A public hearing to get consent for the creation of additional parking lots was held for the residents and the hospital management, and to discuss any other related issues.
In the lead-up to the public hearing, some residents proposed that the hospital be allowed to build their multi-storey car park project. These residents lived away from the proposed car park site and thus, had no problem with it. In fact, they deemed it a good solution to resolve the issue of illegal parking in the area.
As such, during the public hearing, I enquired if the residents would be open to the idea of allowing the hospital to once more build the parking lot.
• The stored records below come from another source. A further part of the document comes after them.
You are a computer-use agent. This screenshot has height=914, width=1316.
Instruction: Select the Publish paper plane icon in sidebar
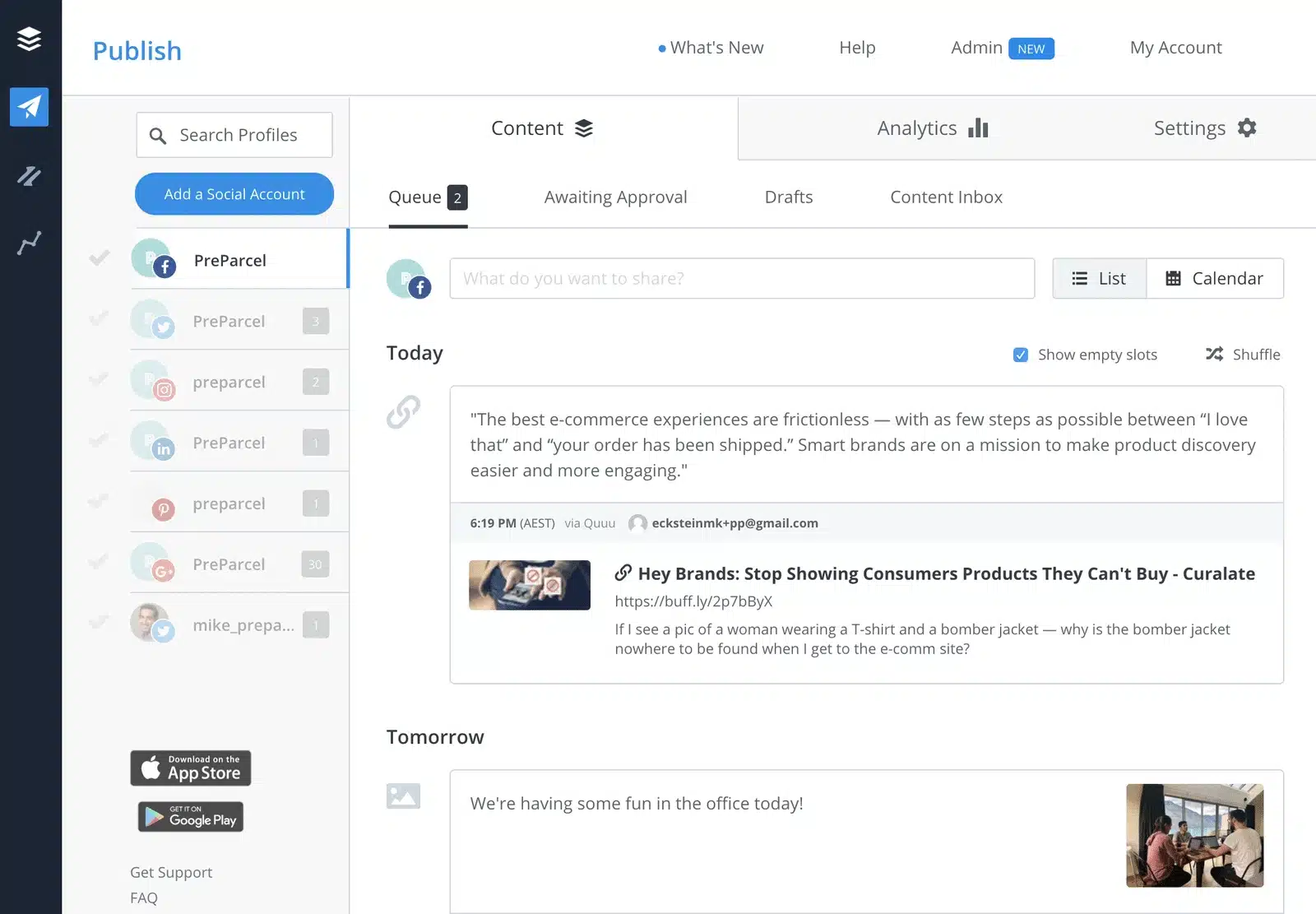point(30,107)
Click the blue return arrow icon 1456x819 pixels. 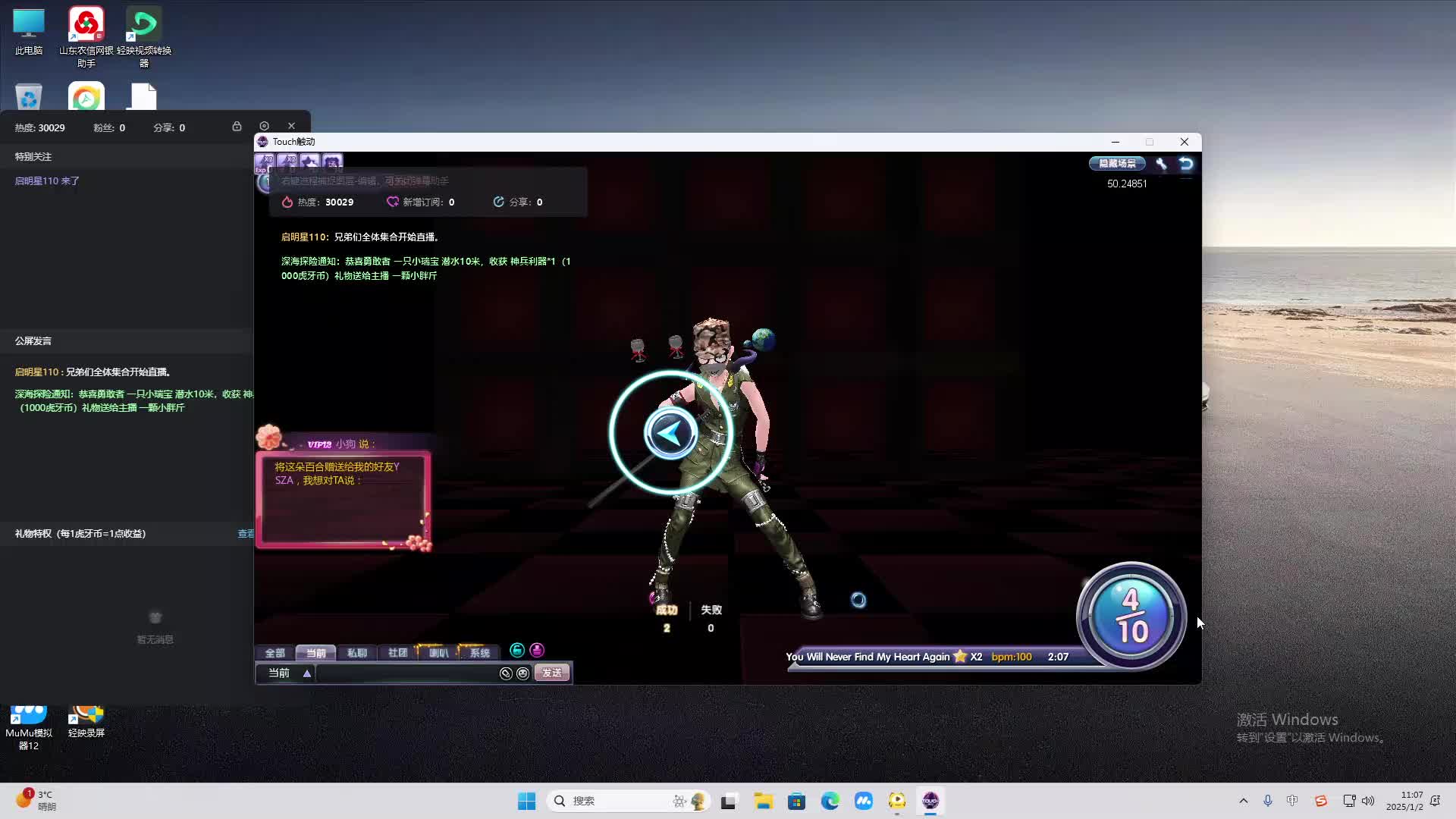[x=1186, y=164]
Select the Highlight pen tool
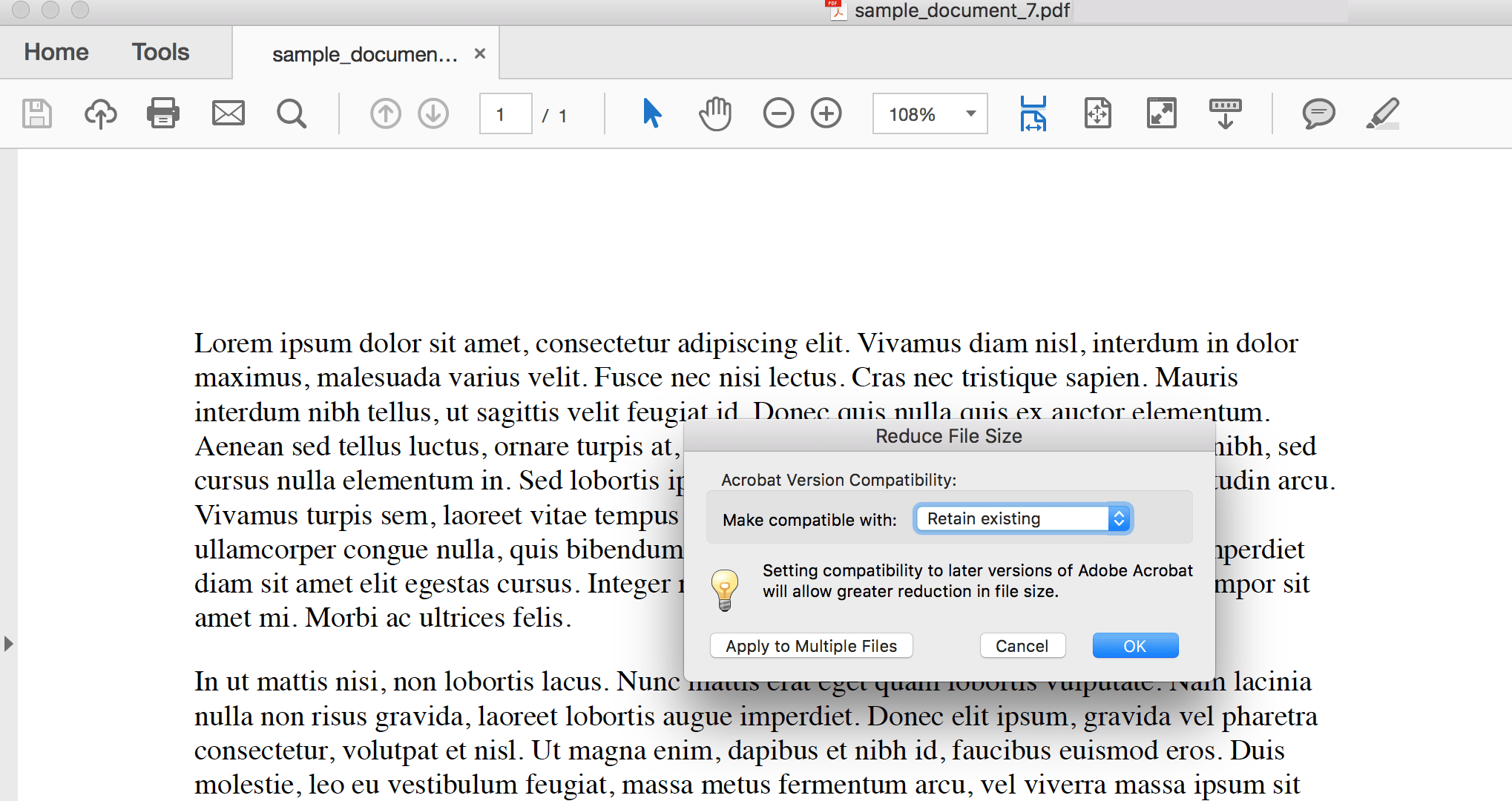Screen dimensions: 1512x801 1382,114
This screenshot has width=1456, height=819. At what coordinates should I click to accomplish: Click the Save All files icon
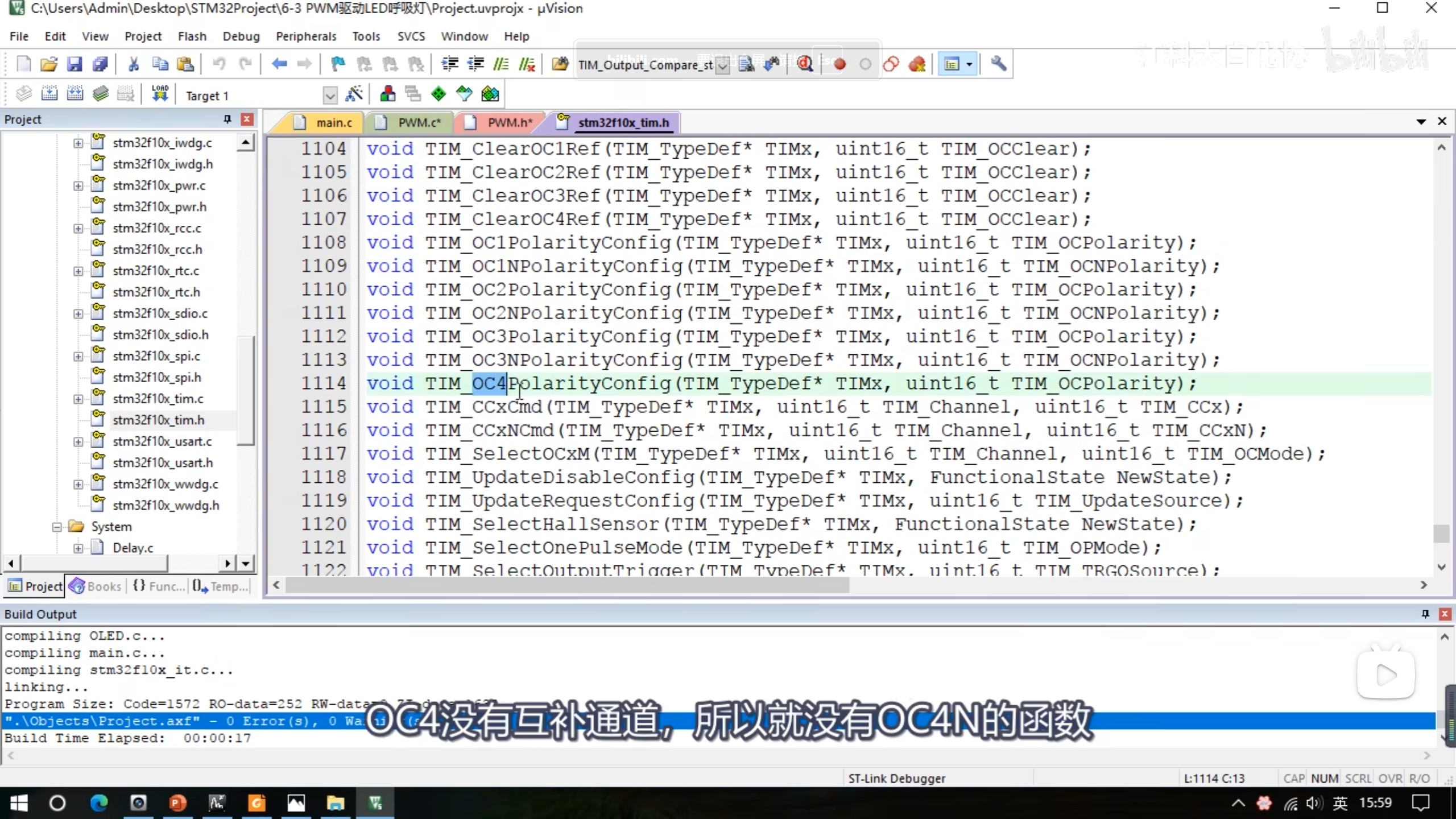pyautogui.click(x=100, y=64)

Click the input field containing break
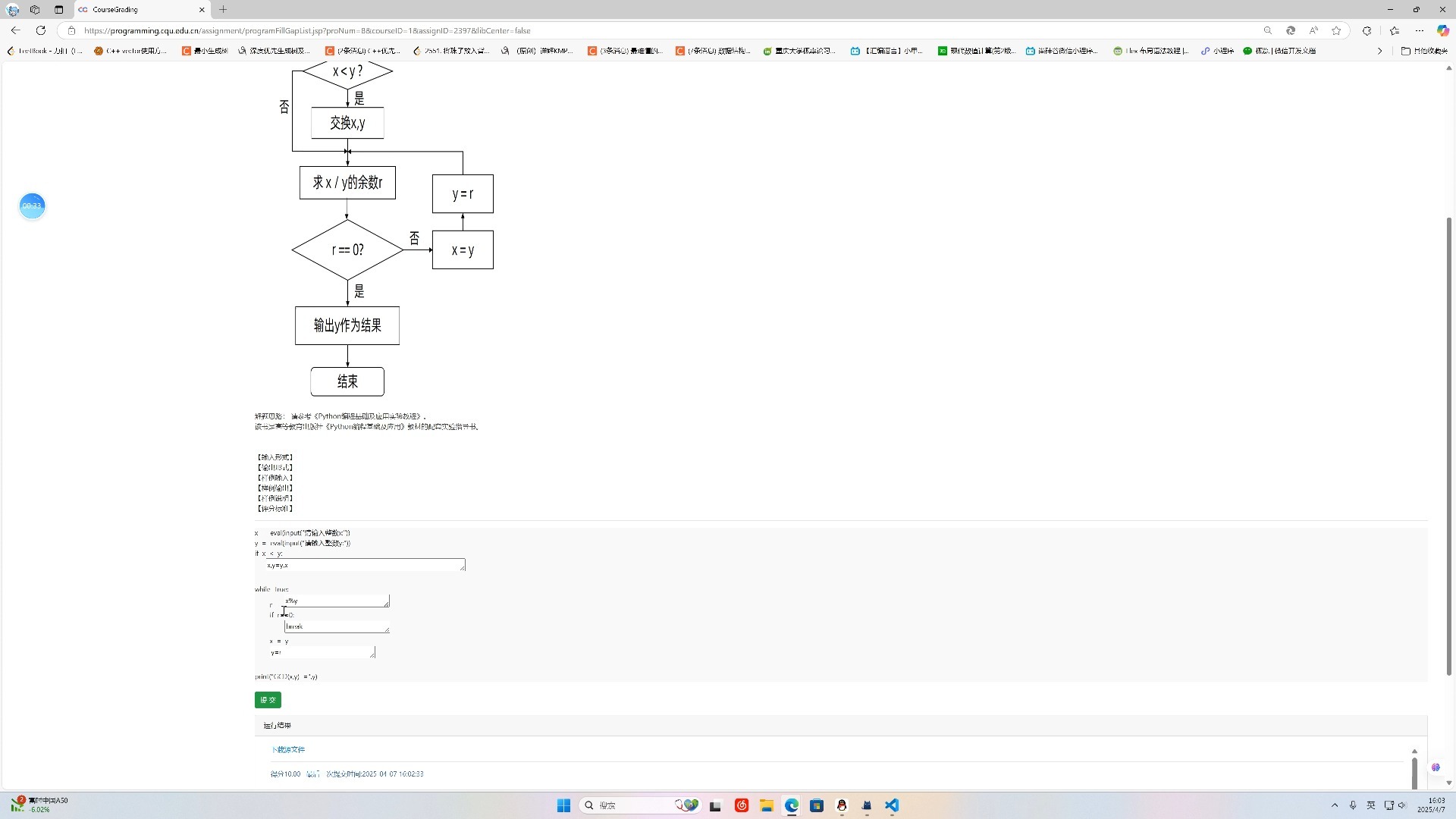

Many residents were openly angry at the proposal and shouted at me, while the persons who had originally pushed for the idea kept extra quiet.
I took the insults and harsh words in stride, and told the assembled residents that I would have the minutes reflect their view that the hospital would not be allowed to build any extension to their parking lot. The minutes, I said, would also reflect that there was no objection for the proposed parking lots to be built at the MBPJ’s expense.
Two years later
Two years later, the greenery was cleared and the new parking bays built. But the illegal parking problem remained. I was recently invited to once again meet the hospital management and residents to discuss the problem. The residents proposed many ideas to help deal with the traffic issue, some feasible while others not so.
I had representatives from several MBPJ departments with me at this meeting who took note of the requests. But I also had to remind residents about the limited resources at my disposal in fulfilling their requests.
During that discussion, the hospital management once more approached the subject of a multi-storey car park. The management even presented some concept designs to solicit feedback from the residents.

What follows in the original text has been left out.